TASK
Write out the part of the material that opens with the line containing "Click the help question mark icon" and closes with the line containing "click(729, 331)", both lines included, and leave the pictures out of your answer.

# start of RECORDED DATA

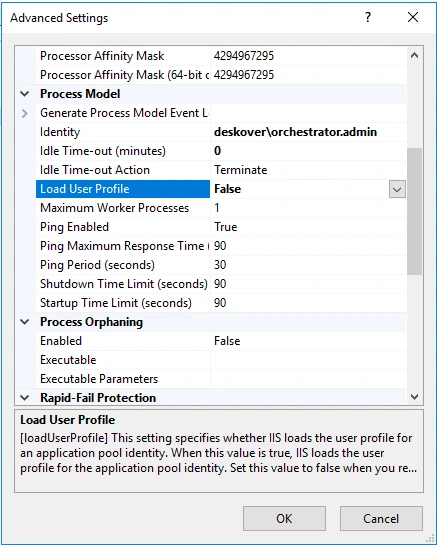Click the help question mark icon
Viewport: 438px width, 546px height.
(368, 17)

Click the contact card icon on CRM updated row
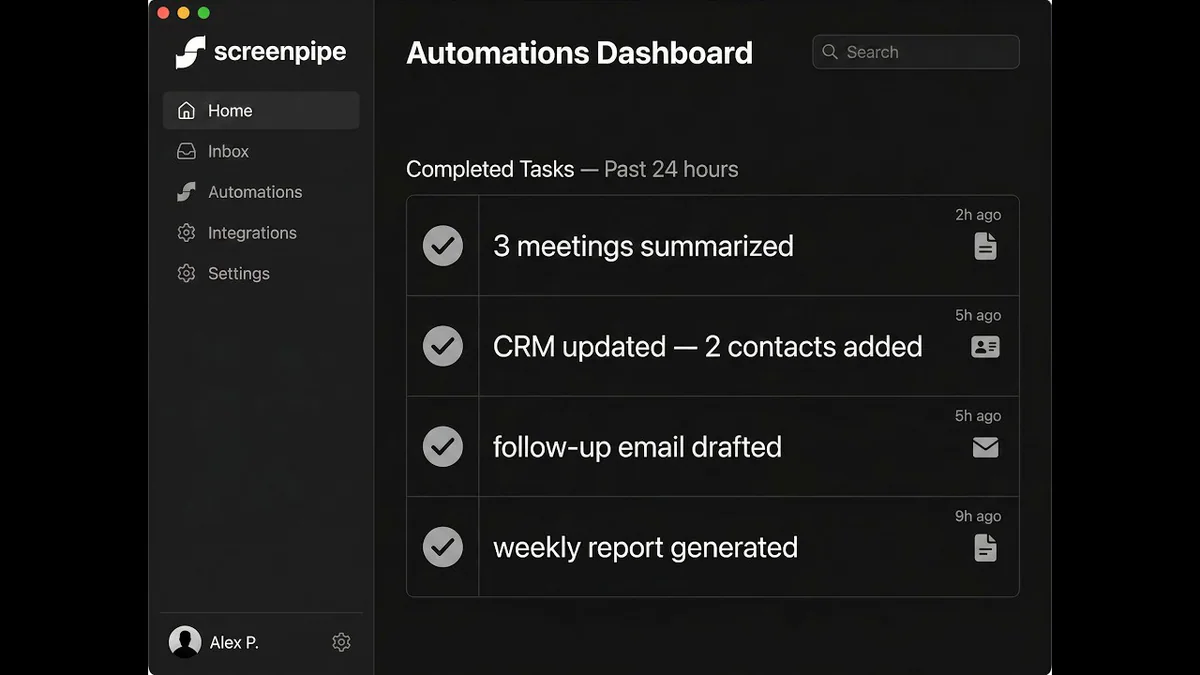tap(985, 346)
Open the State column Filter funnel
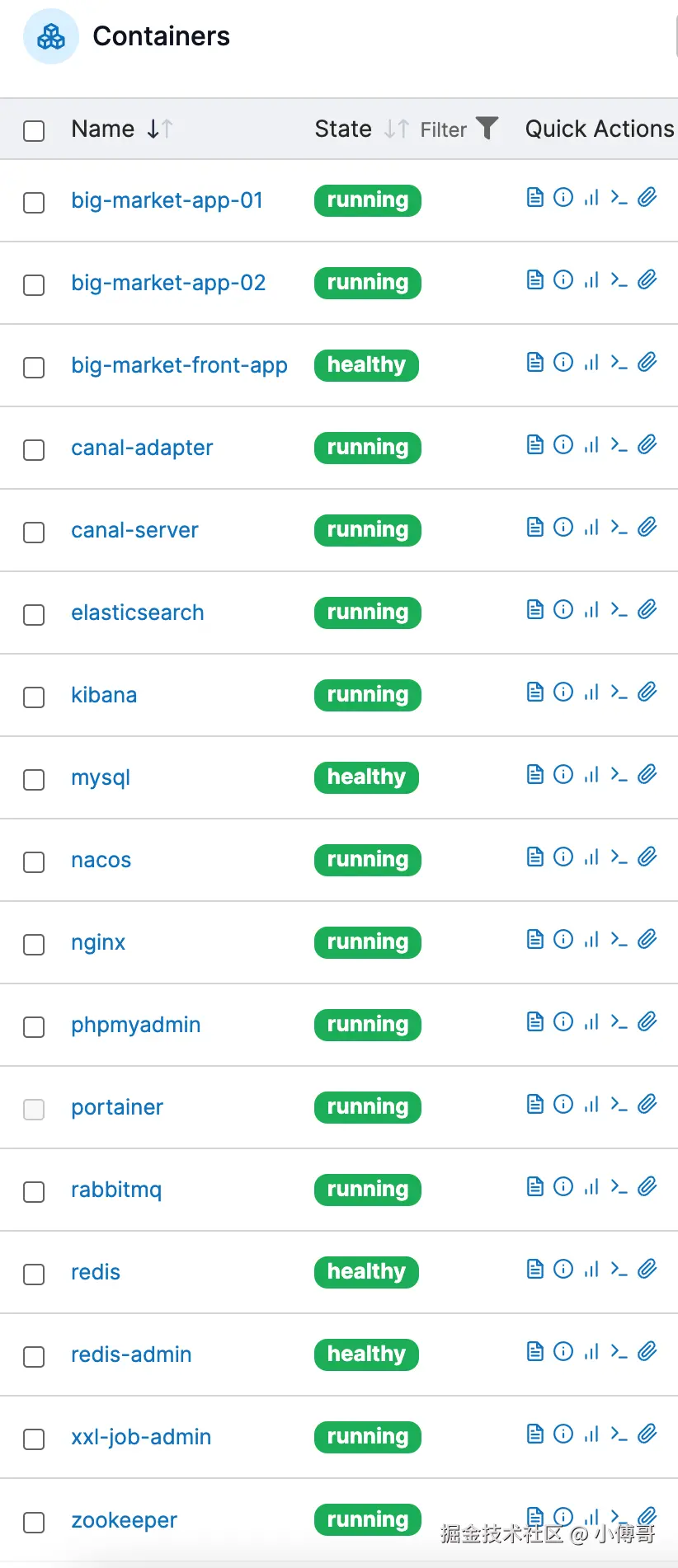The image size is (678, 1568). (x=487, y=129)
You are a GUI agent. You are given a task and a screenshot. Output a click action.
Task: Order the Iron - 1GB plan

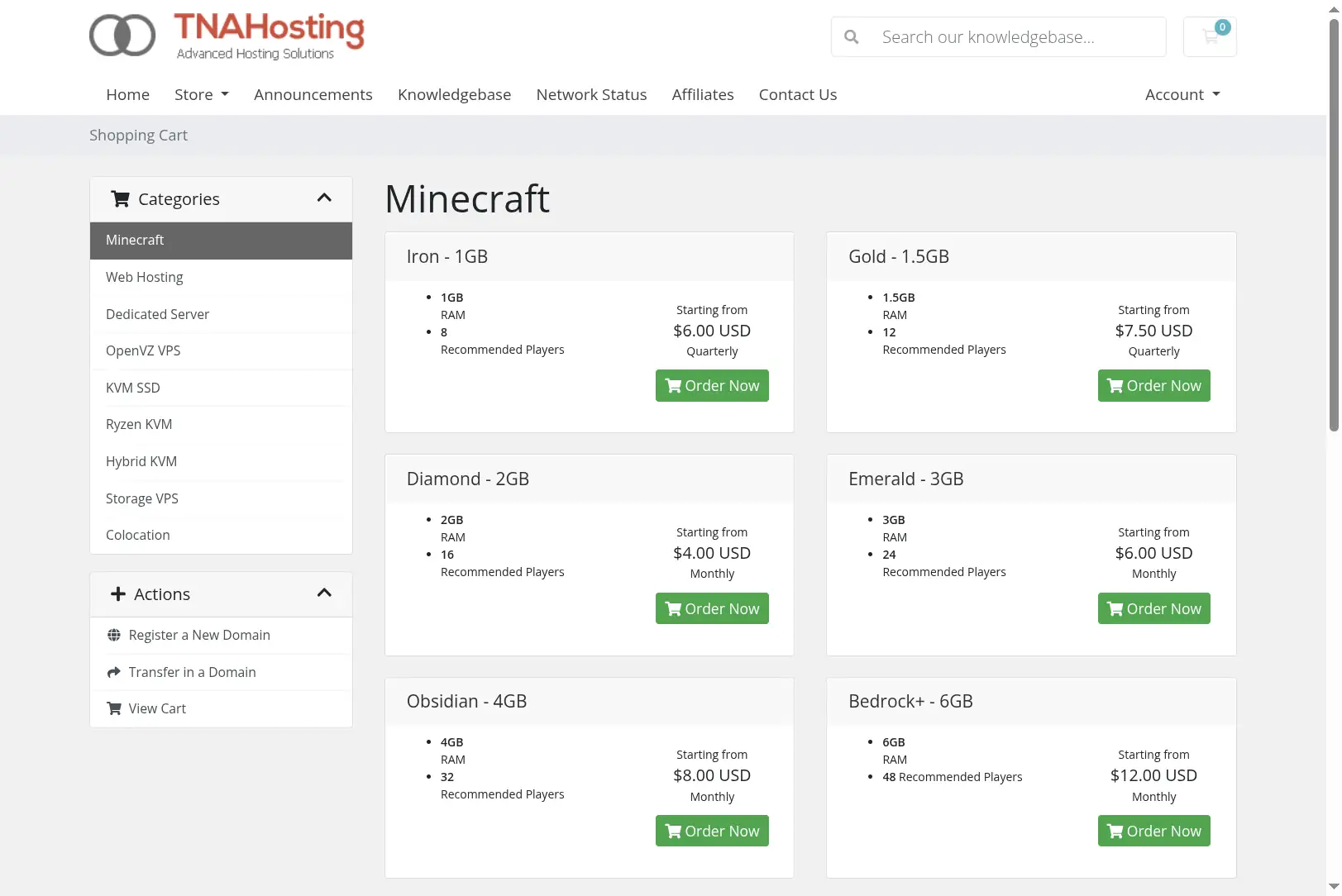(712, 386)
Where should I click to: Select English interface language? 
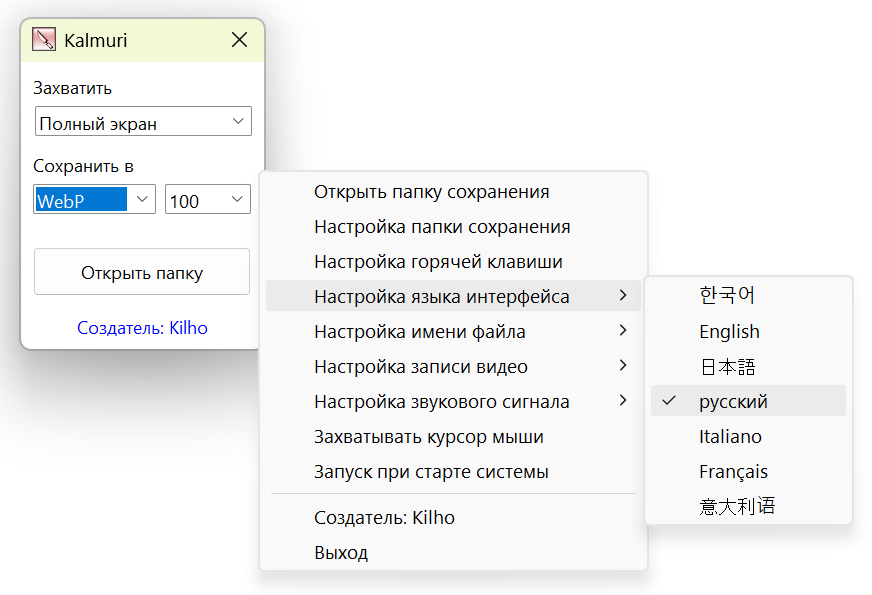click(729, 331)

# end of RECORDED DATA
# start of RECORDED DATA

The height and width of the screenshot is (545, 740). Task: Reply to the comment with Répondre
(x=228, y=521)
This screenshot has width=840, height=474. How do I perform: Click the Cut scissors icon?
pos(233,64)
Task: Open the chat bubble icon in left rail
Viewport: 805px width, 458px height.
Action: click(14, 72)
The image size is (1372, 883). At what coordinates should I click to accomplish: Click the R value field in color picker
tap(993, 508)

# end of RECORDED DATA

WRITTEN REPLY
Click the help question mark icon
Viewport: 438px width, 546px height.
(368, 17)

Click the contact card icon on CRM updated row
tap(985, 346)
Open the State column Filter funnel
The image size is (678, 1568). (x=487, y=129)
You are a GUI agent. You are given a task and a screenshot. Output a click action.
Task: Order the Iron - 1GB plan

(712, 386)
Where should I click to: Select English interface language? 
click(729, 331)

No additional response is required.